>> begin TEXT SECTION
Thanx bud, but id just like to say ohio is home to the mighty ohio river one of Americas best flathead rivers it takes a catfish over 60lbs just to raise a eyebrow, and if you don't have a boat i can help you out with that..

ever herd of catfishing paradise if not your in luck, its a few lakes in Ohio that are stocked with GIANT CATFISH some over 100lbs and guess what its right in your back yard. Ill post a few pictures and videos to help you out.' good luck and your surrounded by giant catfish

http://www.catfishermansparadise.com/


----------



## screwballl

I know how it is pole... western South Dakota (Black Hills area) will always be home to me. I do like the panhandle here, it is similar with plenty of pine tree forests, but just different enough like the lack of hills and mountains.


----------



## aroundthehorn

CatHunter said:


> kinda makes me not want to post any more of my reports here honestly


The FWC does peruse boards like this one and bust people. 

Sorry that happened to you, though.


----------



## CatHunter

and that's all fine and dandy, lets just make sure we got all the fax first.


----------



## prgault

All of the other BS aside, that's an awesome gar...
>> end TEXT SECTION
>> begin GIVEN MATERIAL
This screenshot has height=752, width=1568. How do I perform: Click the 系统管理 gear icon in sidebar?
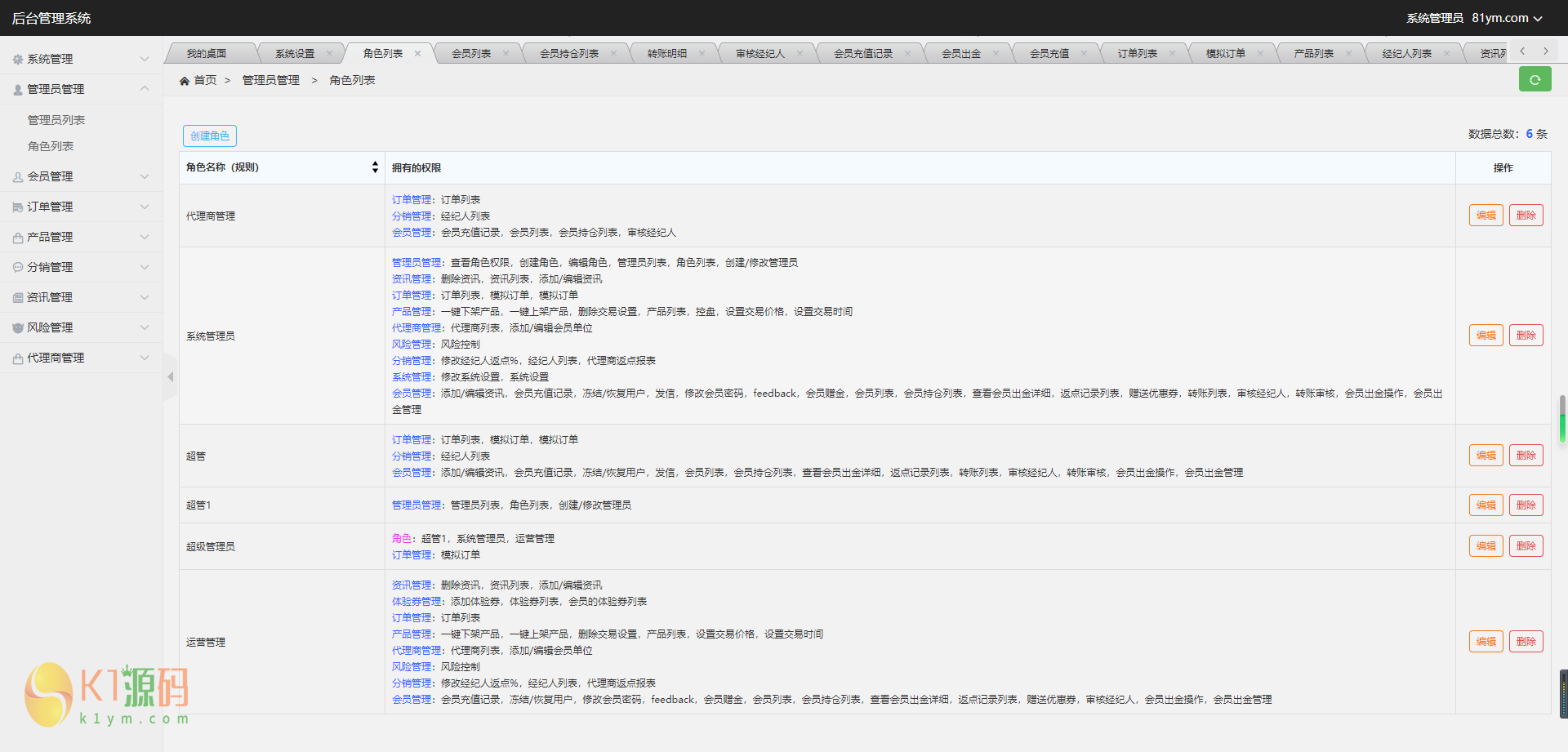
>> end GIVEN MATERIAL
PROBLEMS
A - Retype the stretch of the catfishing forum thread from "Thanx bud, but" through "out with that..".
B - Continue the catfishing forum thread from its last sentence.

RESPONSE LIST
A -
Thanx bud, but id just like to say ohio is home to the mighty ohio river one of Americas best flathead rivers it takes a catfish over 60lbs just to raise a eyebrow, and if you don't have a boat i can help you out with that..

B -
----------



## doradohunter

These fish are under major scrutiny right now because of china and japan exporting them for aquarium use. These fish are highly prized in their market for aquariums. That would most likely be the reason FWC even pursued the complaint.


----------



## jstblsd

Nice catch man, keep the post coming you inspire a lot of us newbies that are trying to catch the beast you often post. Thanks!


----------



## CurDog

CatHunter said:


> Wow thanx anonymous retard, some one on here sent a FWC investigator to my house accusing me of killing this alligator gar in Florida, ​


 
NO They Didn't????? Wow What a Douche Bag....... Don't you just love Douche bags !!!!!! I bet the DB don't openly admit it on line and give their apologies to you.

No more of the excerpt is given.